Document excerpt —
In higher eukaryotes, multiple transcript isoforms can originate from a single gene, diversifying the transcriptome and, consequently, the proteome. Transcript isoforms occur due to variations in transcription initiation, splicing, and polyadenylation, and switches between transcript isoforms occur in many physiological processes, cellular differentiation, and development. Transcript variants are especially known to be dysregulated in the context of various diseases, including cancer. Consequently, examining the transcriptome diversity of cells at the isoform level, and not only at the gene level, gives us a real insight into the true function of those genes and can be key to resolving mechanisms underpinning physiological and pathological conditions.
The level of completion and accuracy of a reference annotation will impact all downstream data analyses, from gene expression to predictions of gene function. Even though manual curation of gene annotations is very valuable, it is labor-intensive and time-consuming. Especially for multicellular organisms, in which some cell types may be difficult to access, even the most comprehensive annotation approaches may leave gaps. To understand how transcriptome architecture varies during development and in response to disease, it is therefore valuable to have an automated method that accurately identifies transcript isoforms.
We have invited Michael Schon, PhD, a postdoctoral researcher at Wageningen University & Research, who recently published Bookend, a new software package for precise end-guided transcriptome assembly, to talk to us about transcript assembly, its challenges, and solutions that his work proposes.
Lexogen: Hi, Michael! Congrats on your recent publication, and many thanks for agreeing to share your knowledge and expertise in transcript assembly with us. We thought it would be great to start with some basics first to provide some ground knowledge for beginners in RNA-Seq and transcript assembly before we dive deeper into your work.
So, how do scientists nowadays experimentally identify transcript isoforms?

Records in a dataset —
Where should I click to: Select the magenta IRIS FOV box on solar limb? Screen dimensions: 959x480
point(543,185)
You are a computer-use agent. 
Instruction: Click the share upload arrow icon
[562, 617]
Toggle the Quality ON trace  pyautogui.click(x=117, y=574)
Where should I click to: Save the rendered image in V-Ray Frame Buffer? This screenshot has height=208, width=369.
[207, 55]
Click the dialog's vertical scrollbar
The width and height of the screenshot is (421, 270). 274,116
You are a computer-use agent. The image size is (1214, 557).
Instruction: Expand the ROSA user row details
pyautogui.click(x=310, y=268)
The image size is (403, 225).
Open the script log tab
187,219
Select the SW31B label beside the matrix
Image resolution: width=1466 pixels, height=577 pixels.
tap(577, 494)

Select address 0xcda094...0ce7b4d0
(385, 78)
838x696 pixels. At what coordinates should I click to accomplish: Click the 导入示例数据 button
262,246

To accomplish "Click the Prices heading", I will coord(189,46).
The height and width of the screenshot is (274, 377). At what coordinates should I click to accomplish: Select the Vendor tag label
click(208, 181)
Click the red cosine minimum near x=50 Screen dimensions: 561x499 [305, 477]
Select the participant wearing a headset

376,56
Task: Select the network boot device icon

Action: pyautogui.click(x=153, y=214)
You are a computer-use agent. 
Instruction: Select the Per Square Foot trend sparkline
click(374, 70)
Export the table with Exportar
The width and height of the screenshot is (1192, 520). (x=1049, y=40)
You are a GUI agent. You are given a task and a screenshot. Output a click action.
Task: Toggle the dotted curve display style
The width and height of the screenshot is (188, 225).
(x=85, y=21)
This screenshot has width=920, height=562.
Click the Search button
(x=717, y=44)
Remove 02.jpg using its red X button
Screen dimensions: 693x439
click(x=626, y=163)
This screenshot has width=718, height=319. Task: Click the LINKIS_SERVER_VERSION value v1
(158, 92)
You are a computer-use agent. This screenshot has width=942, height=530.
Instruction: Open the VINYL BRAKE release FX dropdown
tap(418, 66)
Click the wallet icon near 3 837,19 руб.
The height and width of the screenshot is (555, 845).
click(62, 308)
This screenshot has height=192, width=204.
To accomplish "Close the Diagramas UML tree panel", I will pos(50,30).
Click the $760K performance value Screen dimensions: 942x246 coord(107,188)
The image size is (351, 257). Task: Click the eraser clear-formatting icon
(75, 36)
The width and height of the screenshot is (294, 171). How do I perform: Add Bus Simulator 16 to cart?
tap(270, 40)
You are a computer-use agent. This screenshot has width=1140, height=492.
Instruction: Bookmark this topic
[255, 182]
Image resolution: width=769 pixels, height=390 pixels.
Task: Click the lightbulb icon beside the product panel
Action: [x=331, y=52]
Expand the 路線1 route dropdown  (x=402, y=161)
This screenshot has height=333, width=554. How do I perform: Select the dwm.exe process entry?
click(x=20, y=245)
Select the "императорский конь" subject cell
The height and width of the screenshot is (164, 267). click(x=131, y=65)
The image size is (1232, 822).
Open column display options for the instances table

Questions —
A – According to the passage on transcript isoforms, at which institution is Michael Schon a postdoctoral researcher?
B – Translate this sentence from the passage on transcript isoforms into Spanish: "Even though manual curation of gene annotations is very valuable, it is labor-intensive and time-consuming."
The records have no role here.

Exercise answers —
A – Wageningen University & Research

B – Aunque la curación manual de las anotaciones génicas es muy valiosa, requiere mucho trabajo y mucho tiempo.